Figure 4 shows how the field of view parameter affects model performance. Specifically, larger fields of view receive on average more object information from the center of the image (see 4B). Also notice that for an individual image, the object information is clustered around the object’s outline, and wider fields of view produce a higher tolerance for fixation locations in the object’s vicinity (4C). Also, the small window will typically produce fairly high likelihoods all over the image (see first column in figure 4). This also means that the model with a small field of view will tend to produce false positives. Instead, a larger field of view will produce more accurate discriminations as well as a more accurate likelihood distribution at the individual image level (c.f., row 4C between the 32 and 72 window images).
We used the model to test whether human fixation locations contained more information than randomly selected image locations. Because the objects had to fit completely within the display, locations at the center of the screen contained more information, on average, than those towards the edge of the screen (see figure 4B). To take that property into account, we compared the information at each human fixation to the average information of image locations at the same distance from the image center (Figure 5) thus controlling for the expected higher information values at central regions of the image.

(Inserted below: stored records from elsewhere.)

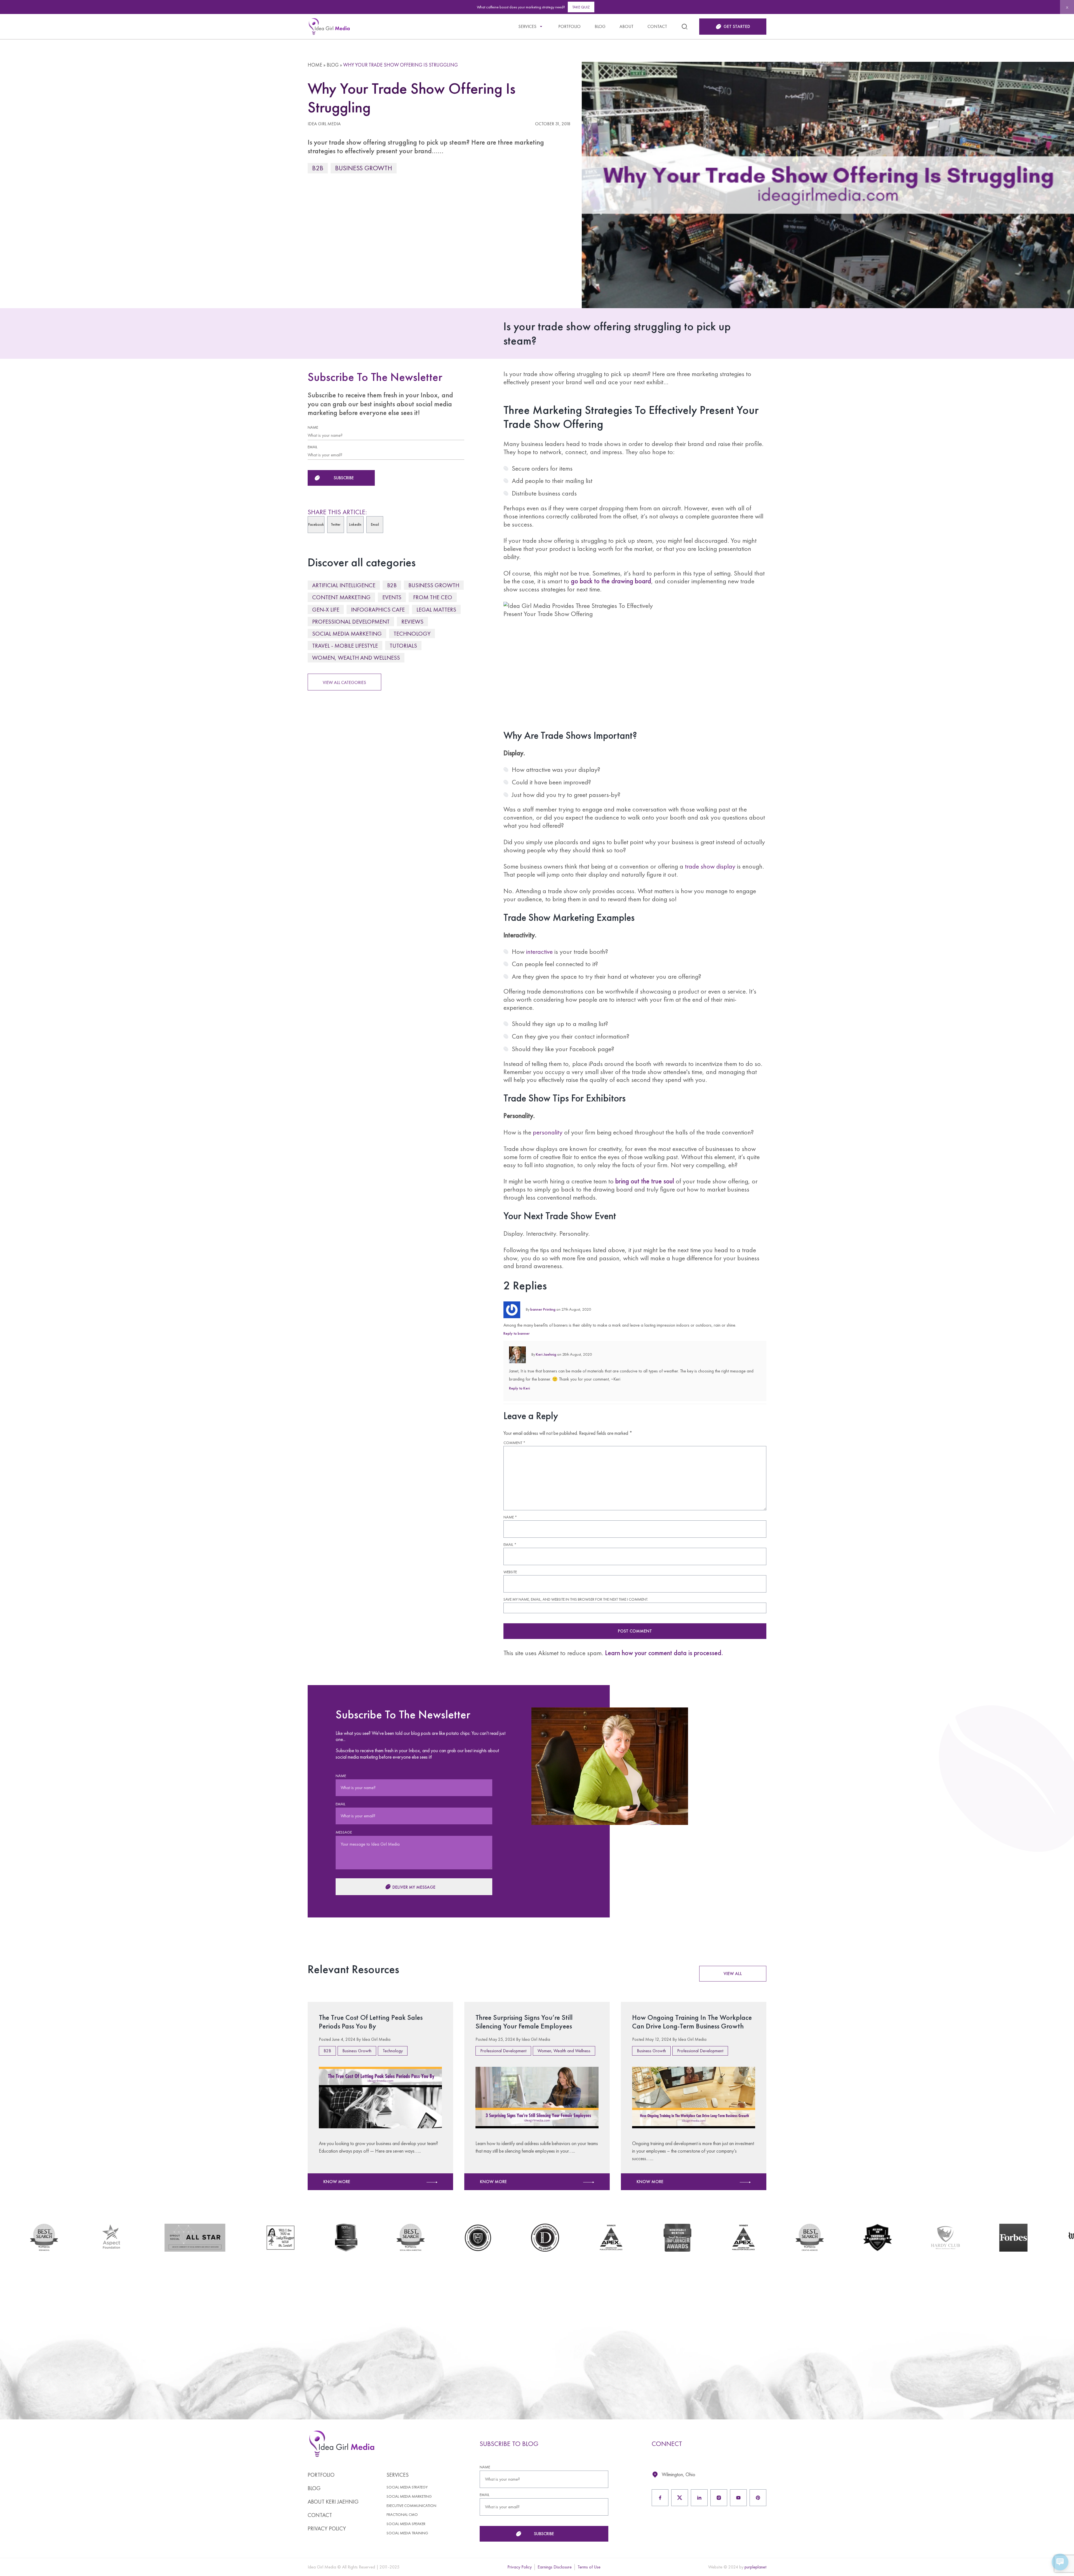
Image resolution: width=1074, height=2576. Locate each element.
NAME (237, 89)
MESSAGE (560, 89)
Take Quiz (581, 7)
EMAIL (236, 117)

As seen in figure 5, there were no obvious differences between information at human fixations and the average information content at the same distance from the image center. We quantified this observation by aggregating trials into daily sessions and tested the difference in a set of 2(empirical vs. random)×3(day) repeated measures ANOVAS, one for each of eight different fields of view (from 32 to 172 by twos). Doing these analyses across a wide set of fields of view is motivated by the fact that we do not know the functional field of the human observer. However, if some field of view produces significantly higher information than chance it might indicate that it corresponds to the human observer’s field of view and that the human selected efficiently. Instead, if none of the tested fields of view showed significantly more information at actual than at random fixation locations, then it would support the notion that participants selected randomly. Furthermore, testing information at fixation as a function of session allows us to test whether human improved selection with practice.
The results of this analysis showed that the empirical (i.e., participants’) fixation locations contained slightly more object information than random locations, but that this difference did not increase with practice, and so cannot account for the observed learning effects. Participants’ fixations were significantly higher in information content than the average at the same distance from image center regardless of field of view used (all p< = 0.02). While significantly higher, the difference was very small, varying between.004 and.035 in likelihood difference across the eight field of view sizes. There was a small increase of information with practice for fields of view between 72 to 172 degrees (p< = 0.03) but more importantly, there was no significant interaction between random and empirical fixations, for all fields of view < = 92, (all F <1.4. Had there been any improved selection, the information content in the empirical fixations should increase with practice, but the information content in the random should remain virtually stable. Additionally, for large fields of view (i.e., > = 112) there was an interaction showing less difference between empirical and random fixations across days, p< = 0.05. In other words, if participants integrated feature information from fairly large regions of the image, practice made their selection more random.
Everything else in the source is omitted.